Synopsis: Shares of this defence company fell sharply after Morgan Stanley downgraded the stock and cut its target price by 34%. The downgrade was driven by rising private-sector competition, execution risks linked to import dependence, and weaker earnings visibility despite steady revenue growth.

The shares of this company, which is engaged in the business of manufacturing aircraft and helicopters and repairing and maintaining aircraft and helicopters, were in the news today following one of the world’s largest investment banks, Morgan Stanley, downgrading the company’s share target price.  

With the market cap of Rs 2,68,827 crore, the shares of Hindustan Aeronautics Ltd have crashed about 6% and reached a low at Rs 3,952, compared to the previous day’s closing price at Rs 4,216.95.The shares are trading at a PE of 31.7 whereas the industry PE is at 63.

Morgan Stanley’s downgrade

Hindustan Aeronautics Ltd shares continued to tumble, falling 6% on Thursday, with a two-session loss of nearly 11% following the downgrade of the stock to underweight from equal weight by Morgan Stanley.

The stock tumbled after the sharp 34% reduction in the target price, which badly affected investor sentiment and raised concerns about near-term risks.

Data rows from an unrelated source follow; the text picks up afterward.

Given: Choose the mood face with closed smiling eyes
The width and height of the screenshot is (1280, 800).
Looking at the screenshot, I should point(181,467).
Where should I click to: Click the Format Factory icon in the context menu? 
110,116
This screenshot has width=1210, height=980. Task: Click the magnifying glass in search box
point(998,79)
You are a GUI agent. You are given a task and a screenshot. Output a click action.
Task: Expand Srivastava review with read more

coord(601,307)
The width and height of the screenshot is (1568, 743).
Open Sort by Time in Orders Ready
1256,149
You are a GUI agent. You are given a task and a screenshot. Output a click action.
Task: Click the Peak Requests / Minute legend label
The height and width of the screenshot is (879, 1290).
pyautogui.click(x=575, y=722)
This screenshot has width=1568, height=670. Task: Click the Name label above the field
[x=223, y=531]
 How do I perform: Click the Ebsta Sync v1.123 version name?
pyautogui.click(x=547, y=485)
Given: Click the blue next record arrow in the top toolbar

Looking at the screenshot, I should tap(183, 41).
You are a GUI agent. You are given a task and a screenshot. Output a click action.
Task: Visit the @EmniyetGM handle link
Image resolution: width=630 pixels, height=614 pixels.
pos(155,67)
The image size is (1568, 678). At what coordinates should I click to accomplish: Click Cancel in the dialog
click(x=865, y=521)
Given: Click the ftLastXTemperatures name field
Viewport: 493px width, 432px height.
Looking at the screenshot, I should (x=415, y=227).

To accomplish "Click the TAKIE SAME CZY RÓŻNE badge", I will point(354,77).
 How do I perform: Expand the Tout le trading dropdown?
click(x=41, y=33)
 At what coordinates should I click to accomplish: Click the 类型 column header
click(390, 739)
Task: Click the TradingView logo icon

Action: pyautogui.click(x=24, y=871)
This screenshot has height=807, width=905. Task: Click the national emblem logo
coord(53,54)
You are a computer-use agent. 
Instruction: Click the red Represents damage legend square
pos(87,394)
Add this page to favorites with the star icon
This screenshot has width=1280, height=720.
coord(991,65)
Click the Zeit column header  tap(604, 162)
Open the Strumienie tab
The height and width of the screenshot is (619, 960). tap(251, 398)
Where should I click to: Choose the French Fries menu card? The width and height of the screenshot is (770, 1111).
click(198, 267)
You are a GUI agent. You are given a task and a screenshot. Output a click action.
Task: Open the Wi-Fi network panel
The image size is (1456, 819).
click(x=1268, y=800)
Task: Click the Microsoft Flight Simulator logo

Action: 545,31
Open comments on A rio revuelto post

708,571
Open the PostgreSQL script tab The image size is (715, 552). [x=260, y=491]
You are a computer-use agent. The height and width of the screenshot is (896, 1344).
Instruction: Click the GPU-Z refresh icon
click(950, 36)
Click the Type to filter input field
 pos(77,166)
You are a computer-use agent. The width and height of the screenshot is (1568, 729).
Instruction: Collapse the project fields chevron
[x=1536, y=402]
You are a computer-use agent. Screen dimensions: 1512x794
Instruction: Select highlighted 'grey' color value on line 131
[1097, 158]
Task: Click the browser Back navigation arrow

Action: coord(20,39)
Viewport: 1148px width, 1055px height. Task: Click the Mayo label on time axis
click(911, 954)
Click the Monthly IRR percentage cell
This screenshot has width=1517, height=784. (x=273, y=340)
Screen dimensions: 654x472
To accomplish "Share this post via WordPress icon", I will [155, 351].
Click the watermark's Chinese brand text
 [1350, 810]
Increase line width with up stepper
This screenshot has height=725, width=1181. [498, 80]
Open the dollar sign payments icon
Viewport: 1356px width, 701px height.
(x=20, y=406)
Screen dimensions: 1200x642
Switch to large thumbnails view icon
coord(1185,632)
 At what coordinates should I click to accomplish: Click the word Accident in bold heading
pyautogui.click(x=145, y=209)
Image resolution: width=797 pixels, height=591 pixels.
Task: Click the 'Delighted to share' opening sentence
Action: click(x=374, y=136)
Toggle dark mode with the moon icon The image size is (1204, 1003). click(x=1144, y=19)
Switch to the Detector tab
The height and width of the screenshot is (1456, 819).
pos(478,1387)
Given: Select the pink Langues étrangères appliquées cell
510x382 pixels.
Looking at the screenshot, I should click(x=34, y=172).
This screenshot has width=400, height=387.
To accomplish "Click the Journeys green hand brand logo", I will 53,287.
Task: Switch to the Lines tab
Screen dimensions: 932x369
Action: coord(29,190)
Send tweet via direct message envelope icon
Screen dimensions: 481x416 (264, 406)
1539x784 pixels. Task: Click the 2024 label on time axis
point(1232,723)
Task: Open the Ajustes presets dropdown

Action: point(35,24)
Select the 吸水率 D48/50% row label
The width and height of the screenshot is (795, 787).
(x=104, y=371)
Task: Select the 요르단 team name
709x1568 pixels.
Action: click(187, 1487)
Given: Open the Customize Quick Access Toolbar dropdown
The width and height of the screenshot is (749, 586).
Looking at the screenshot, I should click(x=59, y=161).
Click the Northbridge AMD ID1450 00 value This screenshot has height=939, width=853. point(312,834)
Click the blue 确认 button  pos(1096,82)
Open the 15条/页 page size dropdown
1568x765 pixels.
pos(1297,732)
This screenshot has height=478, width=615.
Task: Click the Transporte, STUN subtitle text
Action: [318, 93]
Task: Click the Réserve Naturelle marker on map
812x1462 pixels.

Morgan Stanley reduced its target price to Rs 3,355 from Rs 5,092, a 34% reduction, which forecasts a further downside of about 20% from Wednesday’s closing levels. Considering the CMP of Rs 4,052 , the shares have a further downside of 17%. 

Although Morgan Stanley accepted that HAL has outperformed the Nifty by 4% year-to-date, the broking firm pointed out that the stock’s consensus P/E multiple has fallen 15% over the past year, which showed that, despite the recent correction, the stock has lost support in terms of valuation.

The investment bank identified growing competition from private defence companies and execution risks due to high import dependence as major factors contributing to the downside risks, especially with the acceleration of global defence spending. In view of these considerations, Morgan Stanley reduced its EPS estimates by 2% for FY27 and 5% for FY28, which showed the broking firm’s expectations of lower earnings growth due to execution risks.

HAL, however, tried to reassure the investors by reiterating that it is on track to meet its full-year guidance. The company also said that five LCA Mk1A aircraft are fully ready for delivery and that it is having active discussions with the Indian Air Force to expedite the delivery of the aircraft, while also saying that the supply of GE engines is improving. Market sentiment is still weak after reports emerged that HAL may be out of the AMCA programme, which resulted in the loss of almost Rs 18,000 crore of market capitalisation in the previous session.

Financials

The revenue from operations for the company stood at Rs 6,629 crores in Q2 FY26 compared to Q2 FY25 revenue of Rs 5,976 crores, up by about 11 per cent YoY. Similarly, the net profit stood at Rs 1,669 crore in Q2 FY26, up compared to the Rs 1,510 crore profit in Q2 FY25.